Start of Entries supplied
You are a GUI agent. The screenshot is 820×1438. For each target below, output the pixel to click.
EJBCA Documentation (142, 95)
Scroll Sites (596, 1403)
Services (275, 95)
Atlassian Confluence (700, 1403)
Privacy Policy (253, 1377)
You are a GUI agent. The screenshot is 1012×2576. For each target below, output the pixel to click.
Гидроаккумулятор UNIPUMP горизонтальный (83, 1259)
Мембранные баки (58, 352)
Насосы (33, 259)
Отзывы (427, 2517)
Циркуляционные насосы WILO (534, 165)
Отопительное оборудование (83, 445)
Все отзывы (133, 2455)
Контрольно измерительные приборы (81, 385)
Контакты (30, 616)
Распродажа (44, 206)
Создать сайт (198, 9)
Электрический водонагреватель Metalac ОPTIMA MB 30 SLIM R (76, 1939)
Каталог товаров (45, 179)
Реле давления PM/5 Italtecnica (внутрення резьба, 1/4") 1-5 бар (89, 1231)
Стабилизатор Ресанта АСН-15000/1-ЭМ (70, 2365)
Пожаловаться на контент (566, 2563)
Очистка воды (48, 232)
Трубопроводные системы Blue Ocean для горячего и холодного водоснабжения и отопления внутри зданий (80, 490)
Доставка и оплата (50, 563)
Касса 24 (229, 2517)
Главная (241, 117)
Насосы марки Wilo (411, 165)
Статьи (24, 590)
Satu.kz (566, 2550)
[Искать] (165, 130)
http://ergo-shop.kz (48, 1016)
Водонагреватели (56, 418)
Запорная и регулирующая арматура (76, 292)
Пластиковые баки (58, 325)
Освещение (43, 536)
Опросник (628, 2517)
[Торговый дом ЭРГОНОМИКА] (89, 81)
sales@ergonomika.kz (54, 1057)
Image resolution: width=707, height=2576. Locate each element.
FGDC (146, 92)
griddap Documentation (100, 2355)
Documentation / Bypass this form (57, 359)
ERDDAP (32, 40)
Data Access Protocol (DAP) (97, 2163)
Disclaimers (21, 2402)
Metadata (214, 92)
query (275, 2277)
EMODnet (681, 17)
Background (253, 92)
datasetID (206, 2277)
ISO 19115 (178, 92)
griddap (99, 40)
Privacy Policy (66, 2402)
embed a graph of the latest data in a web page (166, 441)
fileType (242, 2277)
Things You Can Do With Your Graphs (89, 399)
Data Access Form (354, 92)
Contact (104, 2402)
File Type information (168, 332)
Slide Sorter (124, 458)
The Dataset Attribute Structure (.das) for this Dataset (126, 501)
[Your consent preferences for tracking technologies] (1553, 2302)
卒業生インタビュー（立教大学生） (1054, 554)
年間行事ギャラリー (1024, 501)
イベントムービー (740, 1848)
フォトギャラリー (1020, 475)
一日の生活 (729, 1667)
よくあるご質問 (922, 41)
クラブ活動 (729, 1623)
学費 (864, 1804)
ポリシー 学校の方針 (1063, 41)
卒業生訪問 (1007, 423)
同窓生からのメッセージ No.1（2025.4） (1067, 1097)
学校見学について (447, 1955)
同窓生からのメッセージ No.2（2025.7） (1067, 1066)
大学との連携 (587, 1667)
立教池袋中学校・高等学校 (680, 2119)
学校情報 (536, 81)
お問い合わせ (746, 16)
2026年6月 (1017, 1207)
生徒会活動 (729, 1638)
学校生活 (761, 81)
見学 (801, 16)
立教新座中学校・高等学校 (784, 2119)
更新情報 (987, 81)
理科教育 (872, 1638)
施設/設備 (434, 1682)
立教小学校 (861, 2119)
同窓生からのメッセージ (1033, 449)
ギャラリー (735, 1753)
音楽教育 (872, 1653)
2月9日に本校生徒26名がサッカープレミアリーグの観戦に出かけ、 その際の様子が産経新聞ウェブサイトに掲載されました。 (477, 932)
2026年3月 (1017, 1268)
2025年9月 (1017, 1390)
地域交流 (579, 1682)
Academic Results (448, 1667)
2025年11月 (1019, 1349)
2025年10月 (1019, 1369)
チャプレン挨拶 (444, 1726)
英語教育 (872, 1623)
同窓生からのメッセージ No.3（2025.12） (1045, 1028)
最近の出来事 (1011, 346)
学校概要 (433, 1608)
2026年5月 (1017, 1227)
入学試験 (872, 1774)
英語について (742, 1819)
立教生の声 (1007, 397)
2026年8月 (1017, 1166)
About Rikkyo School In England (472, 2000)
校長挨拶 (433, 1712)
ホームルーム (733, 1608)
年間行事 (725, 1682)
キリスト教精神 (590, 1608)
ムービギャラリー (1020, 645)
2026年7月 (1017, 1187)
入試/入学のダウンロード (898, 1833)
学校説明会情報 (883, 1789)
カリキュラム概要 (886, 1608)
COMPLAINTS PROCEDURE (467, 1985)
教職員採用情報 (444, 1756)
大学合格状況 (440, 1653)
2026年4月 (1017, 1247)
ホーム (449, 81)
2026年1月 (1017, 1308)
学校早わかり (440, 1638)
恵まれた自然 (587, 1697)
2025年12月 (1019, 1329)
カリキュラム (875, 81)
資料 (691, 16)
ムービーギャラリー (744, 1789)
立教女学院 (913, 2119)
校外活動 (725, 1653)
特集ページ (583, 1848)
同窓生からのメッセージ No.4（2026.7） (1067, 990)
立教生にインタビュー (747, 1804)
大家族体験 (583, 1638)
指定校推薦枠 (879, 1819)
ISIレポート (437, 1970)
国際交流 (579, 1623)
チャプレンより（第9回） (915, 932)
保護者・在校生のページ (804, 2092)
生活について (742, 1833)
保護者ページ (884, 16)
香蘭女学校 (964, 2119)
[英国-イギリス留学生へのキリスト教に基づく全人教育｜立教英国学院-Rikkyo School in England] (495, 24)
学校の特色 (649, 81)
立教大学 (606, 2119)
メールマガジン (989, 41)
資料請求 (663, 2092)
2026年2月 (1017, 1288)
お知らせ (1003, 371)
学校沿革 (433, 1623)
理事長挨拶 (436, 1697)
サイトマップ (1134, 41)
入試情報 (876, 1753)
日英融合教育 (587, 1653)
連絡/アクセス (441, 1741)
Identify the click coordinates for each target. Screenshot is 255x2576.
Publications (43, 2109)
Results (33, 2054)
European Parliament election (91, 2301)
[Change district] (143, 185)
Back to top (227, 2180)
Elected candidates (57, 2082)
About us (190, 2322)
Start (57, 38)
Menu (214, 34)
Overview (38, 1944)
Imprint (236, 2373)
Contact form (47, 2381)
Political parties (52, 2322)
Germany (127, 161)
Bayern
End of Entries supplied
> _Requirement_
Your task is to quote, without any alteration, the lines running from the top of the records to the line that holds "Privacy Policy (253, 1377)", both included.

> _Task response_
You are a GUI agent. The screenshot is 820×1438. For each target below, output the pixel to click.
EJBCA Documentation (142, 95)
Scroll Sites (596, 1403)
Services (275, 95)
Atlassian Confluence (700, 1403)
Privacy Policy (253, 1377)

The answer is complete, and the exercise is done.